Suddenly Disney is out of magic, Paris is no longer romantic, New York doesn’t stand up anymore, the Great Wall is no longer a fortress, and Mecca is empty.
Hugs & kisses suddenly become weapons, and not visiting parents & friends becomes an act of love.
Suddenly you realise that power, beauty & money are worthless, and can’t get you the oxygen you’re fighting for.
The world continues its life and it is beautiful. It only puts humans in cages. I think it’s sending us a message:
“You are not necessary. The air, earth, water and sky without you are fine. When you come back, remember that you are my guests. Not my masters.”
The final word: resolutely optimistic, moderately pessimistic or simply a wait-and-see attitude?
I’m still very optimistic, it’s in my nature. We are going through the worst crisis we have seen in decades. No one had ever imagined that such a crisis could arise, even a few weeks ago. However, I think that, over the last three weeks, we have seen people show a real capacity to apprehend change in the way they live their daily lives, to invent new ways of working, to rethink local production. As I said earlier, it is still too early to make decisions, but that should not prevent us from thinking individually about how we want to build tomorrow’s world. We have a unique opportunity to redefine the way we live, work and consume and this can be an opportunity to create a better world. Let’s not fall into easy solutions, let’s think together about how we can make this world a more peaceful place for future generations.
In tourism too we will have to ask ourselves questions but one thing is certain, people will always have the same desire to discover different places, to meet different people and above all to live and discover other cultures and this crisis should not prevent us from doing so. Perhaps these exchanges will be a little less distant. Perhaps we will practice them often. Perhaps we will rediscover that there are exceptional places very close to home where we want to go on a Citybreak.
I remain convinced that people will continue to spend a significant part of their budget on leisure activities and businesses will continue to spend part of their budget on meetings. It is up to us, professionals in the sector, to offer them products that meet their expectations. We will have to surprise them with unique experiences a few miles from home or thousands.
It is the creativity of a united sector that will allow us to get out of this crisis.
I am generally an optimistic but also realistic. The COVID-19 pandemic is a shock to the whole world and today more than half of mankind are being affected with some form of travel restrictions because of it. Economies around the world are being hit dramatically and it will take time to recover from that. But crisis are also a source of creativity and resilience. I believe that we will come out of this with a stronger collective sense of unity and care for our loved ones and how we use our time. Daily life will again present itself, with both regular daily business and the experiences that add more colour and joy to life. The latter will include travelling, exploring and enjoying life but in a more sustainable and responsible way than before. So even though we need to be prepared for tough times I am optimistic that tourism will get back on its feet sooner rather than later.

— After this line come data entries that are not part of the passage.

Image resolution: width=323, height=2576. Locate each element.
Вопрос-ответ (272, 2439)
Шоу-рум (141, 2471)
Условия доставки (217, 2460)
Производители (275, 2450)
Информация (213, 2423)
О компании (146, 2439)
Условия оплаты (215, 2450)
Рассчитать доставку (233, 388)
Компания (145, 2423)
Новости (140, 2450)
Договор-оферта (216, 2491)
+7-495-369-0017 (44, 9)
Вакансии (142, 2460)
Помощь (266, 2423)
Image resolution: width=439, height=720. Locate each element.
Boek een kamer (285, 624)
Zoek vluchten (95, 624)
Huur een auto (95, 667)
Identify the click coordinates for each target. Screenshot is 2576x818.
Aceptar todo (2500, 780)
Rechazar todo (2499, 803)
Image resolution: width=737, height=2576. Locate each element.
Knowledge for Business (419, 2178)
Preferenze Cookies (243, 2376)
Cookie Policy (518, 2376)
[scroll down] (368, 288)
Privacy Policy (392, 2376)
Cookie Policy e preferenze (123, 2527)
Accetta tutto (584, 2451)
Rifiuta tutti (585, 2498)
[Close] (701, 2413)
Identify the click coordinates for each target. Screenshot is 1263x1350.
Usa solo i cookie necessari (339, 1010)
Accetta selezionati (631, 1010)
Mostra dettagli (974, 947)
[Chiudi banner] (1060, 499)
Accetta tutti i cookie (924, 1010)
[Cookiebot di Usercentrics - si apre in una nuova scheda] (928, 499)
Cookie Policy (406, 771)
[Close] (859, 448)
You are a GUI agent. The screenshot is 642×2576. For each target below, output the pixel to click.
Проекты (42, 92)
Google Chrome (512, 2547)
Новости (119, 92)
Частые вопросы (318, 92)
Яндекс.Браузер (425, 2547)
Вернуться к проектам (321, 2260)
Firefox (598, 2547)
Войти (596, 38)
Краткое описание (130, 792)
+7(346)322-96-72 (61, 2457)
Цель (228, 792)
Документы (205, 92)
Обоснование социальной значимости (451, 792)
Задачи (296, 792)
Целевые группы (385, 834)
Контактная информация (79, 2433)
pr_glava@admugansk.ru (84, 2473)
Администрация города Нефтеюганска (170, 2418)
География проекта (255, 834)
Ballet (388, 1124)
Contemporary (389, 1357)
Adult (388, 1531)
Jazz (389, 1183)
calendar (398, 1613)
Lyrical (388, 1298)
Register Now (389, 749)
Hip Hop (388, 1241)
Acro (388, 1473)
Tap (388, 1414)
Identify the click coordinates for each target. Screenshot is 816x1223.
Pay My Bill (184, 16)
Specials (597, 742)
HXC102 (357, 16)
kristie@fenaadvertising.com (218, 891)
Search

Recently a colleague reminded me of a quote from Winston Churchill, “Never let a good crisis go to waste”, a great mantra that I chose to adopt. We remain positive because we see the situation as an opportunity to accelerate the transformation of Tourisme Montréal’s role. The organization can and must take on a larger role in order to federate the entire Montréal experience and position the destination. As an industry, let’s come out of this crisis stronger, united with our environment. Let’s work together with our local businesses and promote local tourism that values committed players. So yes, let’s be resolutely optimistic!